Media sosial menyajikan alternatif cara berkomunikasi yang berbeda, termasuk sebagai instrumen politik, baik untuk membentuk opini publik, maupun media interaksi antara partai maupun politisi dengan konstituennya.
Hal inilah yang merupakan dampak dari teknologi informasi telah berkembang cepat. Dewasa ini, hampir semua orang memiliki gadget seperti telepon selular, yang sekaligus dapat digunakan untuk mengakses jaringan internet. Dalam konteks pemilu, media sosial menempati posisi strategis sebagai salah satu media kampanye. Oleh karenanya itu bahwa dalam Ekologi politik menitikberatkan analisis terhadap keterkaitan antara sistem ekonomi politik global dengan krisis dan degradasi lingkungan yang terjadi di ranah lokal.
Ekologi politik berakar pada pendekatan strukturalis dan Marxisme, yang kemudian berkembang dengan mengadopsi pendekatan post-strukturalis. Melihat dua pendekatan dalam Ekologi politik yang dominan, yaitu pendekatan aktor dan pendekatan kritis. Pendekatan aktor mengkaji kepentingan, karakteristik dan tindakan dari para aktor dalam konflik politik dan ekologi. Pendekatan strukturalis melihat persoalan degradasi lingkungan sebagai akibat dari kekuatan kapitalisme atau kebijakan negara yang berdampak pada masyarakat lokal dan lingkungan (Satria 2007).
Sementara pendekatan pasca-strukturalis lebih menekankan pada pengaruh sejarah dan budaya terhadap evolusi konsep perubahan dan degradasi lingkungan sebagai kekuatan linguistik dan politik (Forsyth 2003).
Maka Penerapan ini melihat sebagaimna kekuasaan pemilik media terhadap tayangan media massa sebagai sebuah kendaraan politik sebagaimana diketahui asumsi kedua teori Ekologi Media dan ekologi politik sebagai sesuatu yang langsung mempengaruhi manusia.
Cara manusia memberi penilaian, merasa, dan bereaksi cenderung dipengaruhi oleh media, saat ini banyak pemilik media yang juga berkecimpung di ranah politik, sehingga mereka menggunakan media yang mereka miliki untuk membentuk opini publik sekaligus pencitraan terhadap diri mereka sendiri.

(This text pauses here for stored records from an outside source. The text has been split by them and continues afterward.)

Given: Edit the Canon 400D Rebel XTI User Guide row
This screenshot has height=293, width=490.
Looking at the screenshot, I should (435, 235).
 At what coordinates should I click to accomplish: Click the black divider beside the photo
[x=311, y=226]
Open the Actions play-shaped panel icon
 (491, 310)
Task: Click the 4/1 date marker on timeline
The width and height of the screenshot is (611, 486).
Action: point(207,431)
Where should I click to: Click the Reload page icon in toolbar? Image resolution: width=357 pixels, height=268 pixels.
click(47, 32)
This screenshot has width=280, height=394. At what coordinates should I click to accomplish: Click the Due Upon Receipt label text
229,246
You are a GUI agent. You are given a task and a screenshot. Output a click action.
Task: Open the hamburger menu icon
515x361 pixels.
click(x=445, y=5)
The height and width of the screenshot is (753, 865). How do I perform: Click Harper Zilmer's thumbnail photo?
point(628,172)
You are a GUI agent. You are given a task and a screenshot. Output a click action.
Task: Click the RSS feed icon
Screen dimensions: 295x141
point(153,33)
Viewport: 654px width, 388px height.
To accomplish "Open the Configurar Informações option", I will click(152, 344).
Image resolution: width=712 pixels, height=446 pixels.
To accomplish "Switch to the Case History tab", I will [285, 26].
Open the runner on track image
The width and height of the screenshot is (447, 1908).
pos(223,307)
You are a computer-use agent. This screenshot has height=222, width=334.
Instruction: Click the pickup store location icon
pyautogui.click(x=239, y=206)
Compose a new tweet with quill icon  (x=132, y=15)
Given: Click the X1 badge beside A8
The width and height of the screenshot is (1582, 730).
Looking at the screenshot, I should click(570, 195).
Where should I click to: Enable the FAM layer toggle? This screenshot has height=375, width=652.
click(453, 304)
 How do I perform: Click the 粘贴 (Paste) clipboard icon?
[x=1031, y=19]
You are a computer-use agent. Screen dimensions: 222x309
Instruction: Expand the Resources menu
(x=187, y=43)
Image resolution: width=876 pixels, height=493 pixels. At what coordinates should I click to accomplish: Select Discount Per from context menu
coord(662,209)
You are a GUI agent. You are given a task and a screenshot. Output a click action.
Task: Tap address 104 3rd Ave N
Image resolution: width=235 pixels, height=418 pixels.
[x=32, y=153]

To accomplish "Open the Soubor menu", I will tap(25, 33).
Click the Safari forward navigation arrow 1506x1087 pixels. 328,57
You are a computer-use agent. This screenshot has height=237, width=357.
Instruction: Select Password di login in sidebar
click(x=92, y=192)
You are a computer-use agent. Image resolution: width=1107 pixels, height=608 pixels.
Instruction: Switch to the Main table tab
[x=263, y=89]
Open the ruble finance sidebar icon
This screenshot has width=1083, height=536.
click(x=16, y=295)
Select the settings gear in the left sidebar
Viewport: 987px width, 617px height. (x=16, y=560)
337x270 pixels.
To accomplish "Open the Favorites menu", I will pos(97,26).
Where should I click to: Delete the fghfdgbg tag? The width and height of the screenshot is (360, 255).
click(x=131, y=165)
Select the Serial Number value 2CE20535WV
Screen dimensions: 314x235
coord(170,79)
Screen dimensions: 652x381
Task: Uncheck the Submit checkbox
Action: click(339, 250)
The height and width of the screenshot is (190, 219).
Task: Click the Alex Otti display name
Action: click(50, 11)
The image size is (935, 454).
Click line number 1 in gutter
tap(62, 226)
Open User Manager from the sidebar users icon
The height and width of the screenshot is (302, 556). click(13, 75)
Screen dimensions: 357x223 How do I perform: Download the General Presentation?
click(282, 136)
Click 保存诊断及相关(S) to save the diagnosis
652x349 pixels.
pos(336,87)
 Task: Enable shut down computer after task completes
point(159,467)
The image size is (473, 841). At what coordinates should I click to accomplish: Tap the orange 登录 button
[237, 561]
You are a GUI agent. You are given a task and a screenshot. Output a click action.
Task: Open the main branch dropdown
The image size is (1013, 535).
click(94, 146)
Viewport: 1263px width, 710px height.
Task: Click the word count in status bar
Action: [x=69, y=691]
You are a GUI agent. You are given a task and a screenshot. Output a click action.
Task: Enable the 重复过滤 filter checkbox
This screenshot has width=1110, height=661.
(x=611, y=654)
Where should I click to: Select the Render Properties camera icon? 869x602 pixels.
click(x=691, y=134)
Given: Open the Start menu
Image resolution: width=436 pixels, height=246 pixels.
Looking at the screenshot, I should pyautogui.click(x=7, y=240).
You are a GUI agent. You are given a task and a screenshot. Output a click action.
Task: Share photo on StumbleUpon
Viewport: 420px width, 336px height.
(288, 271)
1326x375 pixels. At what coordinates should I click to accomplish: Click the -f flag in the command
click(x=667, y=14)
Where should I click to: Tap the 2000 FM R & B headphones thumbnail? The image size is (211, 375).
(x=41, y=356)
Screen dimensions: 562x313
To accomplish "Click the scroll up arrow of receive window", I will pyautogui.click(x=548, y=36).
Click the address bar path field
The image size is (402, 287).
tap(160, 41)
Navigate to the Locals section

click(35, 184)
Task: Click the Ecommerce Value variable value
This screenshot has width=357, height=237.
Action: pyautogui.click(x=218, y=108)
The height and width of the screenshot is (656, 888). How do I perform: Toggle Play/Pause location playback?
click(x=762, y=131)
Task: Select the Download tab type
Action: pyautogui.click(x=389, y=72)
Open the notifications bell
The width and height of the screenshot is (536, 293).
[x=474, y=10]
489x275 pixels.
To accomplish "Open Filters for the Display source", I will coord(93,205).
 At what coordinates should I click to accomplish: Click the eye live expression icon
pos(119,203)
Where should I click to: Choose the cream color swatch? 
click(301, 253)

Juga antara akurasi berbasis inovasi dan teknologi dengan isu keadilan adalah sesuatu yang harus menyatu.
Dengan demikian, sudah saatnya untuk memperbaiki tata kelola yang baik pada sumber daya alam dan sumber daya manusia di Indonesia dan menarik benang merah dalam memadukan keberadaan new media dalam melihat rasionalitas media di era abad – 21 yang sangat berdampak pada rasionalitas ekonomi politik , dan rasionalitas moral politik, dan rasionalitas politik pada pengguna media.